Eight minutes later, David's wife Janie pulled their car right in front of the ETMC Medical Center on South Broadway in Tyler. 

"I got out of the car, and I seen the heads sitting there. And that's all I remember," Crouch says.

Janie says she remembers every detail,"I see him turn around and collapse straight to the ground."

"He literally looked at us and said I can't feel my left arm, I can't feel the left side of my body," says Doctor Jeffery Leach, the emergency room doctor who was the first to help Crouch. 

"Basically, I bounced off here and bounced off that, and hit my head. I still have the knots in my head," Crouch says. 

Doctor Leach and his team of nurses went to work right on the stairs outside of the medical center. 

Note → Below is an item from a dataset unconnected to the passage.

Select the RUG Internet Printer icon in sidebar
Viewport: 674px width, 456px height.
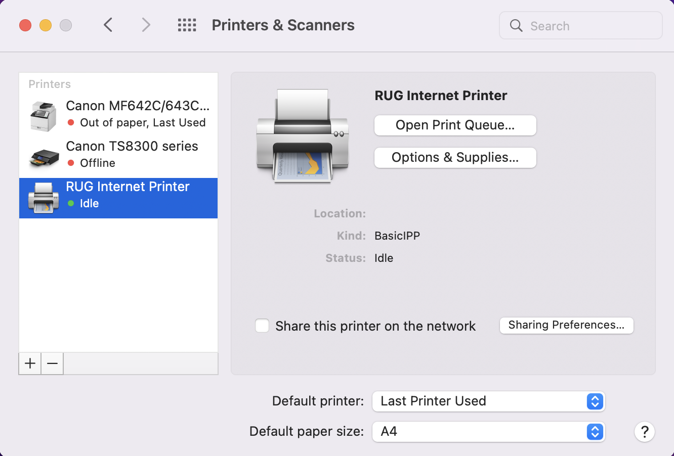pyautogui.click(x=43, y=198)
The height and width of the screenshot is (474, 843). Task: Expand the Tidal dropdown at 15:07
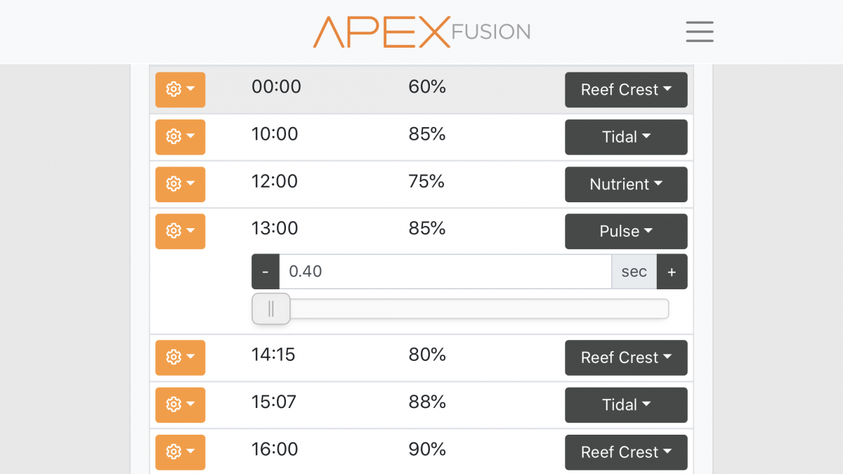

"At that point, you're pressing on his chest as hard and as fast as you can waiting for the defibrillator to come," Leach says. 

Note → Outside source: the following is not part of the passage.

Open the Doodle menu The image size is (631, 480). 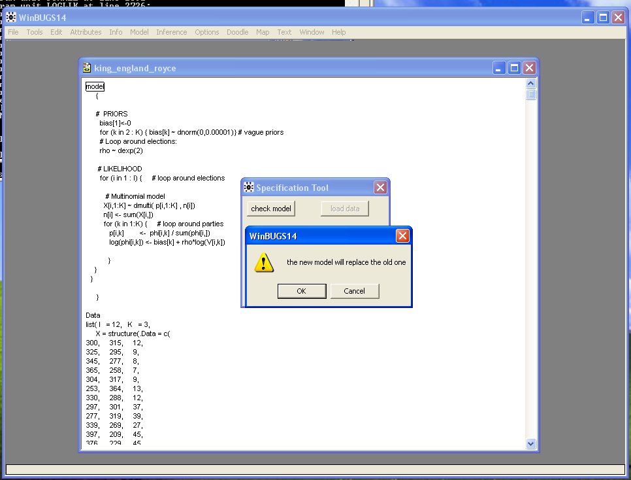[237, 32]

"They brought out the defibrillator and there was a flat line, nothing, no pulse at all. Once they gave him the shock, he came back right on the first shock," Janie Crouch remembers. 

"He woke up and looked around and was asking us, 'What are you doing?!'" Dr. Leach says. 

Crouch went from full cardiac arrest to walking and talking in around 12 minutes. 

"Of course to us it felt like probably 12 years," says Dr. Leach. 

The first thing Crouch remembers is his ambulance ride to the hospital, "I remember someone asking me my Social Security number. Being military, I rattled it off and I guess that's when I came back."

Crouch went right into surgery when he got to the ETMC hospital in Tyler. Doctors say one of his arteries was almost completely blocked. 

"Honestly, I had angels on me, that's how I feel. They're my guardian angels and I shouldn't be here," says Crouch. 

Doctor Leach says God was watching out for them, making this emotional reunion possible, "To actually see a patient up and walking and smiling and back to normal is what we live for."

Crouch jokes he needs a plaque to mark where he was rescued. His wife says standing here brings back terrifying memories. 

"It's something I can't get out of my mind. I got to see it so it's very hard but I'm just lucky and I'm glad that he's alive."

David is ready to move forward, "It's really gone through mentally on me thinking, 'Why me? Why am I here and not them?' But you know what? I'm just going to recover, thank God I have my family and move on."

On to a new life of grace and gratitude where every minute counts. 

David Crouch is still going to therapy three times a week. He says, other than a sore chest and a little bit of a foggy brain, he is doing well. 

His doctors say if Crouch and his wife would have waited for an ambulance, or tried to drive all the way to ETMC's main hospital in Tyler, David would not be alive.